Nomad_Soul - Fotolia
Published: 15 Jul 2014
The marketing pitch for cloud services includes a vision of a steady progression from in-house IT to the perfect, infinitely wise cloud that solves -- or at least outsources -- all of your IT problems. Every cloud vendor presentation includes some chart showing stages of customer evolution; higher levels of outsourcing invariably trend up and to the right. Buy infrastructure from the cloud (IaaS)? Good. Buy a full platform (PaaS)? Better! Buy your entire software stack from the cloud (SaaS)? Best!
Innovations routinely require evangelism to trigger mainstream user adoption. But while we admire the enthusiasm of cloud proselytizers, let's recognize that change doesn't always represent progress.
Now, I love cloud computing. I use it regularly, both personally and professionally. For developers, for startups establishing greenfield applications, for operators of services that need to scale very rapidly and without warning, for those requiring geographic reach for their data or apps and for many other use cases -- cloud has numerous, irreplaceable benefits.
However, many important IT attributes do not magically improve by outsourcing the operations. In fact, many attributes decline -- some, rather alarmingly.
Settling for cloud computing
The aforementioned concerns should lead IT to consider purchasing "elastic" cloud infrastructure. You can scale up to as many servers as you like, then back down, then up again -- varying your resources to your heart's content. But are any of those servers elastic? Can you vary the respective CPU counts, memory sizes or other resource allocations? Er…no. They're supposedly elastic, but they can't stretch -- not even in ways that systems running VMware, PowerVM or name-your-favorite-hypervisor find straightforward.
And then there are the guarantees you get from cloud providers and application program interfaces (APIs) regarding uptime, latency and transactional consistency. These often omit a clear service-level objective, and rarely include a hard service-level agreement -- they are just so incredibly weak. 99.9% uptime? That was a great goal, a decade ago, but a toothless "three nines" objective in 2014? Well-run enterprise shops blow past that in a heartbeat. Those who have been working on offsite business continuity and virtual infrastructure often think in terms of four, five or more "nines."
Or consider cloud APIs that record data. It's hard even getting solid target metrics. When you do, they often boil down to muddy generalizations like "most transactions post within seconds." Almost every commercial database system and data-handling middleware package you find on enterprise gear closes transactions within milliseconds, or sometimes microseconds or even nanoseconds, especially in scenarios adjusted for high transaction volumes, like HFT.
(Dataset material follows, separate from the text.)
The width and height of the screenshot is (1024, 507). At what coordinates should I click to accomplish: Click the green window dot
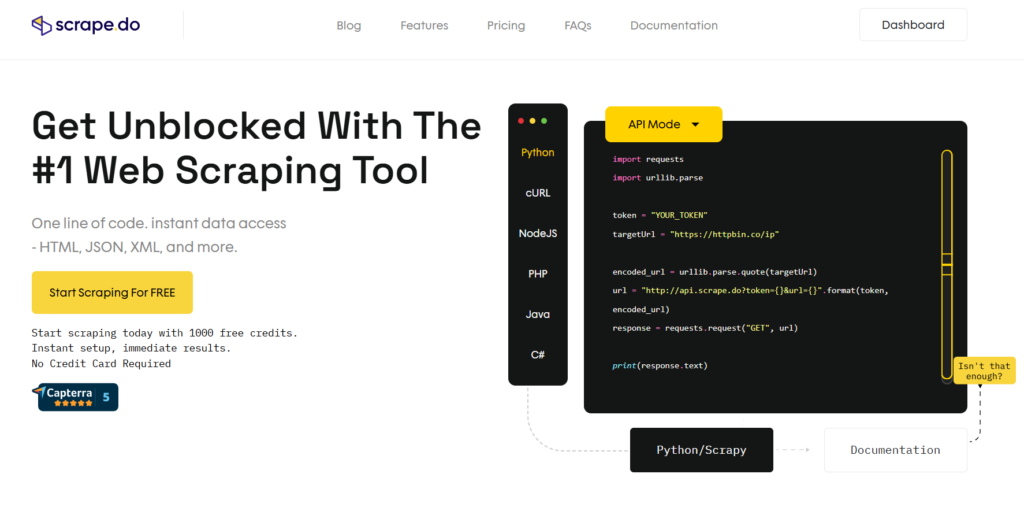(543, 121)
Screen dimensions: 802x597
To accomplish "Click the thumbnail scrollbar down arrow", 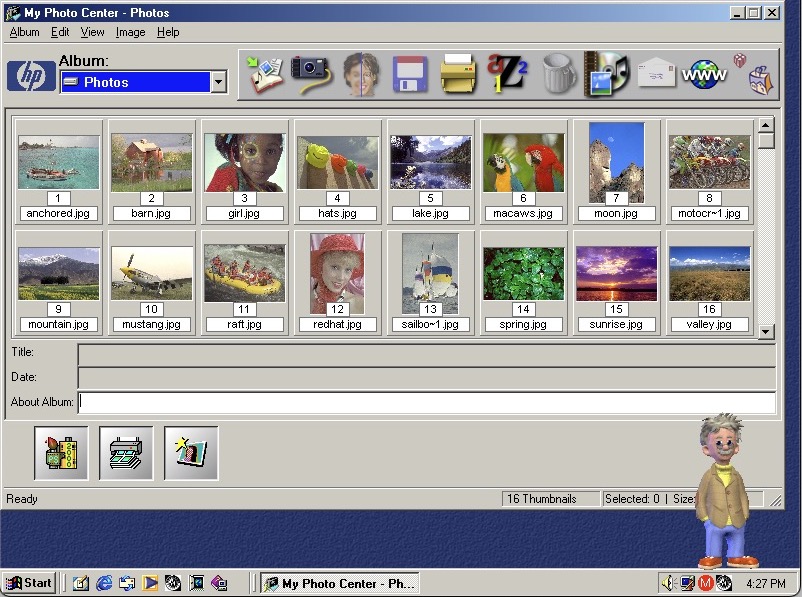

Because it's high-scale distributed computing, let's cut it some slack and say "a few seconds" is both precise enough and fast enough. Even under that standard, one has to wonder about transactions that don't post within a few seconds. Most cloud services embrace "eventual consistency," which means you'll have no clear idea of when the transaction will actually post. Minutes? An hour? More? It's not specified. I know of real-world cloud services that do occasionally post updates an hour "late"–and there are many brand-name services that post transactions out-of-order, minutes late.
With most of these APIs, there's no way to tell when late-breaking data arrives. You just have to keep polling, compare it to data you've already seen, and discern if anything new becomes visible. From the perspective of those used to solid, dependable two-phase commits, "eventual consistency" sounds a lot like "not consistent."
It's akin to the concurrency guarantees mainstream middleware offered 20 or 30 years back. But in the cloud world, that's not laughable, rather, it's state of the art. It's the price of admission for having a highly distributed, extremely scale-out-capable architecture.
I'm not saying these hyperscale designs are bad. Indeed, they're amazingly powerful and useful for a lot of interesting and valuable use cases -- building search engines and data heuristics, for example. They can sometimes process globally distributed updates within seconds, in a way that appears almost magical. For massive scale and minimal cost, you just can't beat them. But when you're transferring money, or want real control and predictability, or need guaranteed, low-variability performance, high-scale systems are often easily outstripped by much less distributed, "non-cloud," designs. Cloud and hyper-scale do some awesome things you really can't do any other way. Along the way they make real tradeoffs -- some of which rather surprisingly turn back the clock on attributes we've come to take for granted.